The listed company, engaged in leather tanning, and manufacturing of leather garments, shared the development in a notice to the Pakistan Stock Exchange (PSX) on Friday.
“The board made some strategic decisions for the revival of the company,” read the statement.
“The decisions include but not limited to downsizing the present operations, diversifying to other manufacturing lines of business, warehousing or supply chain management.”
PLCL’s board has also decided on an alternate option to dispose of the company’s assets located at Plot 18, Sector 7-A Korangi Industrial Area, Karachi.
The assets comprise leasehold land, building on leasehold land and plant and machinery.
“Further, simultaneously an economical portion of the said assets be acquired, from the prospective purchaser, for the continuation of uninterrupted business/manufacturing activities of the company,” PLCL said.
The company said the decision is subject to necessary approval of shareholders.
In recent months, a number of Pakistani companies have decide to either shut down operations or pursue the layoff route owing to high tax rates and spiralling costs.
Earlier, media reported that Engro Corp, a major conglomerate in Pakistan with a market cap of over $580 million, has cut jobs across its trading, logistics, and pesticide businesses as well as some of its functional departments.
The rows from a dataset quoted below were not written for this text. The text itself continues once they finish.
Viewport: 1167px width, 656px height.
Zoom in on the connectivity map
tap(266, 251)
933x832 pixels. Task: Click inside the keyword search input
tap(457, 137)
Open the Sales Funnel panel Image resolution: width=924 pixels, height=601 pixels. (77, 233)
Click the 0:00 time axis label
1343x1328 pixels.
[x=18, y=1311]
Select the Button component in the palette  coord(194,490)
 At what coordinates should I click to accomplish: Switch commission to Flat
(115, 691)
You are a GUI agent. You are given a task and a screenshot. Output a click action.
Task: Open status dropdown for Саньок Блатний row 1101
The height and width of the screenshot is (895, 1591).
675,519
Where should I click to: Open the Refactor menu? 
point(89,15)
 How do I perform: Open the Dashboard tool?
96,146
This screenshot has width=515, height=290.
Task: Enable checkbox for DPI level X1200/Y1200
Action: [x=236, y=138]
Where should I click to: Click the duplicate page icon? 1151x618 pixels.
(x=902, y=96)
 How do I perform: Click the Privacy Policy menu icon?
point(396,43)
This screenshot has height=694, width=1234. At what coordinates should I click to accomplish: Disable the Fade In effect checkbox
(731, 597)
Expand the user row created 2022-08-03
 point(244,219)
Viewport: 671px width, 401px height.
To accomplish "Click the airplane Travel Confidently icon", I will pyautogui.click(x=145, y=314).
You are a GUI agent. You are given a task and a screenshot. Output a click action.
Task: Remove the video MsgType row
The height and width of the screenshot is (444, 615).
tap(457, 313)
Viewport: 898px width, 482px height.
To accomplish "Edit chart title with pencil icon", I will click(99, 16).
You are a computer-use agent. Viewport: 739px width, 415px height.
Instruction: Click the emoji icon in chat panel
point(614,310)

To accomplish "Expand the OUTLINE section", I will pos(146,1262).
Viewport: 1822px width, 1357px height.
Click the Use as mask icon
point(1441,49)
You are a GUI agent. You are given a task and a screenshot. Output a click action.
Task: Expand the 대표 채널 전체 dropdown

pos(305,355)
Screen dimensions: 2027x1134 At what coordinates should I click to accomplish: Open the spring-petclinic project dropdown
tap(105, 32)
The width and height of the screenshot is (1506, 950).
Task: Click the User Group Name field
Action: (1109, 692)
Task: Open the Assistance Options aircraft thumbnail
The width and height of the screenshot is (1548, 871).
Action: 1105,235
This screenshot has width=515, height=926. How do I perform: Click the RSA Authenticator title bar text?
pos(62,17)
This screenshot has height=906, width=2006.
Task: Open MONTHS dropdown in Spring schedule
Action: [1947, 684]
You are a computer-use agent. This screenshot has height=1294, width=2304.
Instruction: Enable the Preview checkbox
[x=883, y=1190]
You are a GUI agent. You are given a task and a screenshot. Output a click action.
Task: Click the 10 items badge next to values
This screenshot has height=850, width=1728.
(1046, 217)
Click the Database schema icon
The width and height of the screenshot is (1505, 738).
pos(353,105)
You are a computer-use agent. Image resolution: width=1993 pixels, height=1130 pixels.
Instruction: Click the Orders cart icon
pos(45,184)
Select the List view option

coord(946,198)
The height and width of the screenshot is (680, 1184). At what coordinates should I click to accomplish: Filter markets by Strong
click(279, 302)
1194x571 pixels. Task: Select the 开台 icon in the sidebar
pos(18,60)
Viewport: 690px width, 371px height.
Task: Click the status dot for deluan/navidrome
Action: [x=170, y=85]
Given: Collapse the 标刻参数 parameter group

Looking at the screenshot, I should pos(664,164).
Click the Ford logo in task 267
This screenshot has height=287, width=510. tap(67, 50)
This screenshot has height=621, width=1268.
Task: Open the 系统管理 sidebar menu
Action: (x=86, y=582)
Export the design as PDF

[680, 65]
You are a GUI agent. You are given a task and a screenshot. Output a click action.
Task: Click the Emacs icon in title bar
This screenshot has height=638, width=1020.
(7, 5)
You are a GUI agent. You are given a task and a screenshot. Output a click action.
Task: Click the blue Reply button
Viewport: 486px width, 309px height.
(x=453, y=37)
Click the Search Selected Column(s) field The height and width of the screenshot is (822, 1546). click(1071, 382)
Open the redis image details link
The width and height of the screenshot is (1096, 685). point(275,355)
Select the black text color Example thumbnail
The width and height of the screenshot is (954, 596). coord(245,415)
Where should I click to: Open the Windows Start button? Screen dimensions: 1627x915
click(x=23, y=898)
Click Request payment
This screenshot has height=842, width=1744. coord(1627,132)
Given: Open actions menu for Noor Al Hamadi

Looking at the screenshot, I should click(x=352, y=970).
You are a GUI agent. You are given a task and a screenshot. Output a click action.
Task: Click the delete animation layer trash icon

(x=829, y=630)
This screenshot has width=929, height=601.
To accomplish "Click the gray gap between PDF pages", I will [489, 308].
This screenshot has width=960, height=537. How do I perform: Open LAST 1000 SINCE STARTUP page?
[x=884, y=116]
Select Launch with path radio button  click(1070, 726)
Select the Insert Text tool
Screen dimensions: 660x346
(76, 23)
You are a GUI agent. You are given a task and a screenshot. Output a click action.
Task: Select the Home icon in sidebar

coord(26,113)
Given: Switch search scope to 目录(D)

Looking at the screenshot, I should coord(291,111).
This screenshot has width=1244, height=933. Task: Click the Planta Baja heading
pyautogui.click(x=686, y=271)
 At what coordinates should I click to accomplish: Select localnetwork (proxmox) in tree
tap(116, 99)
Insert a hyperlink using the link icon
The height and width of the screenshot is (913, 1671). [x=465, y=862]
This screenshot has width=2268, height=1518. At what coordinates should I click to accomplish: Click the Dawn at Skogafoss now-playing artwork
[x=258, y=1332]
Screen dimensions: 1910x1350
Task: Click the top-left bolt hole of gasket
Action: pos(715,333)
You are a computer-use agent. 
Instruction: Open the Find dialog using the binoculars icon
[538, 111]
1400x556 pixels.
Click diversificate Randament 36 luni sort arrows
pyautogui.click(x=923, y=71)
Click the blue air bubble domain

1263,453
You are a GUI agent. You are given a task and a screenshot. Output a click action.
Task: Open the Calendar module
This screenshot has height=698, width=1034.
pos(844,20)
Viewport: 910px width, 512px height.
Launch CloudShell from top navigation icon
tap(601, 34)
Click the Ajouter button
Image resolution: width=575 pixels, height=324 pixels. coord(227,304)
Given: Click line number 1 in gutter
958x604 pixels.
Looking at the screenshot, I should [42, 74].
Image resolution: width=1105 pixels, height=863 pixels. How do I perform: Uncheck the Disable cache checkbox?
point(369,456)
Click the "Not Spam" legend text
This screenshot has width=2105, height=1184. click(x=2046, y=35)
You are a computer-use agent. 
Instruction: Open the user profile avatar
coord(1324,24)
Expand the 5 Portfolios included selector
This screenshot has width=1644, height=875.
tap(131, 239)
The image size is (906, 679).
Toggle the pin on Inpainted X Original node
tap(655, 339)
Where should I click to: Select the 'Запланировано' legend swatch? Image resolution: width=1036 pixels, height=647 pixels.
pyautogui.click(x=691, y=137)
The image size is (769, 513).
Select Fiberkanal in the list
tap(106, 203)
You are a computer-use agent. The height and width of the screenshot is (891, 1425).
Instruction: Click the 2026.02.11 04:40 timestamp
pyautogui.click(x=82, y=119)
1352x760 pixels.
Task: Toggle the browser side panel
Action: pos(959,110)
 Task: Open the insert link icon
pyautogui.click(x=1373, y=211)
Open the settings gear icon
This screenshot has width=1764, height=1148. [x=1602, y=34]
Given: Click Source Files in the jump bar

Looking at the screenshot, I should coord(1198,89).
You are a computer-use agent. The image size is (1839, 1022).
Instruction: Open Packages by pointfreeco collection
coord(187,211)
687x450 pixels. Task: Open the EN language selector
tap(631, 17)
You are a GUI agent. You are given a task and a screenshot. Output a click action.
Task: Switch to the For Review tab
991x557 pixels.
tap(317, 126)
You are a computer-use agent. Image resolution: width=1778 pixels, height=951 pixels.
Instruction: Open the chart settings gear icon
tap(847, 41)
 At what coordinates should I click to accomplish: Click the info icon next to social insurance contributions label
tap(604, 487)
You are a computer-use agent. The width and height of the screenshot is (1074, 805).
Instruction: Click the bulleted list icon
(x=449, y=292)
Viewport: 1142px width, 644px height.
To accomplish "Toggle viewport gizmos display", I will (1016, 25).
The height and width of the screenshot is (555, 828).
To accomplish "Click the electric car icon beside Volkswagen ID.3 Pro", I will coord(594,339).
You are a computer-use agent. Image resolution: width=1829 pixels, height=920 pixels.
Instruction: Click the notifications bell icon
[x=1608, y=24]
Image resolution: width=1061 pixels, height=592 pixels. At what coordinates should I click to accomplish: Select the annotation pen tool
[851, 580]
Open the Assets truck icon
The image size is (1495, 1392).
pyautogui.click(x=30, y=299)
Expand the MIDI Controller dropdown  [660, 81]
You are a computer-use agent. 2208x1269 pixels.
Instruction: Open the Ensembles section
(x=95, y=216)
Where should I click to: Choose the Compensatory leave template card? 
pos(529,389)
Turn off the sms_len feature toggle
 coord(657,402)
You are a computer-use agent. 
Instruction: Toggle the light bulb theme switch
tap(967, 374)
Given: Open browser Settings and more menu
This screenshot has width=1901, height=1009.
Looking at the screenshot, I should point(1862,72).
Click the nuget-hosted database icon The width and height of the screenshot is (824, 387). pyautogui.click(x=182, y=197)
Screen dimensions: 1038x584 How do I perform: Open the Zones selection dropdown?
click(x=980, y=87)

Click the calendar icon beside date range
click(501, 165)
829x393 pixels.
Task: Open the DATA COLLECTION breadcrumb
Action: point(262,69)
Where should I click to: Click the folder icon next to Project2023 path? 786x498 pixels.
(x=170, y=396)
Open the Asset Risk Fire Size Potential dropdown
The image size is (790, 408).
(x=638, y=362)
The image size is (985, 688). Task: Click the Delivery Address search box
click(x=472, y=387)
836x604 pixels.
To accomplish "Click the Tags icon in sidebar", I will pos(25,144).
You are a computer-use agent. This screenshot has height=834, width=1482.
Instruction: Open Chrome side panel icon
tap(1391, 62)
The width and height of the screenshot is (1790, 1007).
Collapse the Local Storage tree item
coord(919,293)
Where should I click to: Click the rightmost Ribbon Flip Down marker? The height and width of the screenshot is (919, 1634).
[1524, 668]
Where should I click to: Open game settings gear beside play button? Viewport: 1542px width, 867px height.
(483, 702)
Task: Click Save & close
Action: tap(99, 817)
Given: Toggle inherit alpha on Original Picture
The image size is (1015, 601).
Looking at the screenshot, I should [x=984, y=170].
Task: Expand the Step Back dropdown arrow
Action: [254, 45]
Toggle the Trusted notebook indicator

The company severed ties with over a 100 employees across multiple business lines, the report added.
Similarly, Amreli Steels reduced its production capacity by 30%, but an official – not authorised to speak to the media on the matter – indicated that over 300 staff members were let go across its divisions.
These announcements highlight the issues facing Pakistan’s economy that announced its GDP grew by 3.07% in the April-June quarter of 2023-24.
However, the growth has come largely on the back of agriculture as industrial activity contracted 3.59% during the three-month period, a statement by the National Accounts Committee showed. This was the sector’s third contraction on a quarterly basis during the fiscal year.